▶ Input material
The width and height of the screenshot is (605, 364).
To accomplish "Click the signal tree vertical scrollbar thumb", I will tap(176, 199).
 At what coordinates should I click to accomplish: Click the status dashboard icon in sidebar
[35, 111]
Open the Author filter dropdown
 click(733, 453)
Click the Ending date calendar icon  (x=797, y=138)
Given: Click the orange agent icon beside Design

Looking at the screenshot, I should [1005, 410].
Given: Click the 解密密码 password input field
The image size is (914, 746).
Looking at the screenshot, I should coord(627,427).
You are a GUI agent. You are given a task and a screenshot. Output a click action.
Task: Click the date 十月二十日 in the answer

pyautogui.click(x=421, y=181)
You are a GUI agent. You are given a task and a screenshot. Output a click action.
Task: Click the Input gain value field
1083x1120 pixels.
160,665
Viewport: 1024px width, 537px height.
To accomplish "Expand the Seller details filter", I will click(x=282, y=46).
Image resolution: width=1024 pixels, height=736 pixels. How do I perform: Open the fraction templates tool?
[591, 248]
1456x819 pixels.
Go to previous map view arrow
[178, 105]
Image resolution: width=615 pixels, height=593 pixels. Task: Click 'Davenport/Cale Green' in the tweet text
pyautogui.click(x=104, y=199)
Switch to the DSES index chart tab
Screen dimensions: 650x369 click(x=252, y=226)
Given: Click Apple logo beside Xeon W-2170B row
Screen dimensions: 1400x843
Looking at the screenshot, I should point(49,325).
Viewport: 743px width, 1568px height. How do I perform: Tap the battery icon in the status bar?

▶ Directive
Rewrite the entries above with "dropdown" changed to "menu" and nothing else altered.

▶ Response
The width and height of the screenshot is (605, 364).
To accomplish "Click the signal tree vertical scrollbar thumb", I will tap(176, 199).
 At what coordinates should I click to accomplish: Click the status dashboard icon in sidebar
[35, 111]
Open the Author filter menu
 click(733, 453)
Click the Ending date calendar icon  (x=797, y=138)
Given: Click the orange agent icon beside Design

Looking at the screenshot, I should [1005, 410].
Given: Click the 解密密码 password input field
The image size is (914, 746).
Looking at the screenshot, I should coord(627,427).
You are a GUI agent. You are given a task and a screenshot. Output a click action.
Task: Click the date 十月二十日 in the answer

pyautogui.click(x=421, y=181)
You are a GUI agent. You are given a task and a screenshot. Output a click action.
Task: Click the Input gain value field
1083x1120 pixels.
160,665
Viewport: 1024px width, 537px height.
To accomplish "Expand the Seller details filter", I will click(x=282, y=46).
Image resolution: width=1024 pixels, height=736 pixels. How do I perform: Open the fraction templates tool?
[591, 248]
1456x819 pixels.
Go to previous map view arrow
[178, 105]
Image resolution: width=615 pixels, height=593 pixels. Task: Click 'Davenport/Cale Green' in the tweet text
pyautogui.click(x=104, y=199)
Switch to the DSES index chart tab
Screen dimensions: 650x369 click(x=252, y=226)
Given: Click Apple logo beside Xeon W-2170B row
Screen dimensions: 1400x843
Looking at the screenshot, I should point(49,325).
Viewport: 743px width, 1568px height. How do I perform: Tap the battery icon in the status bar?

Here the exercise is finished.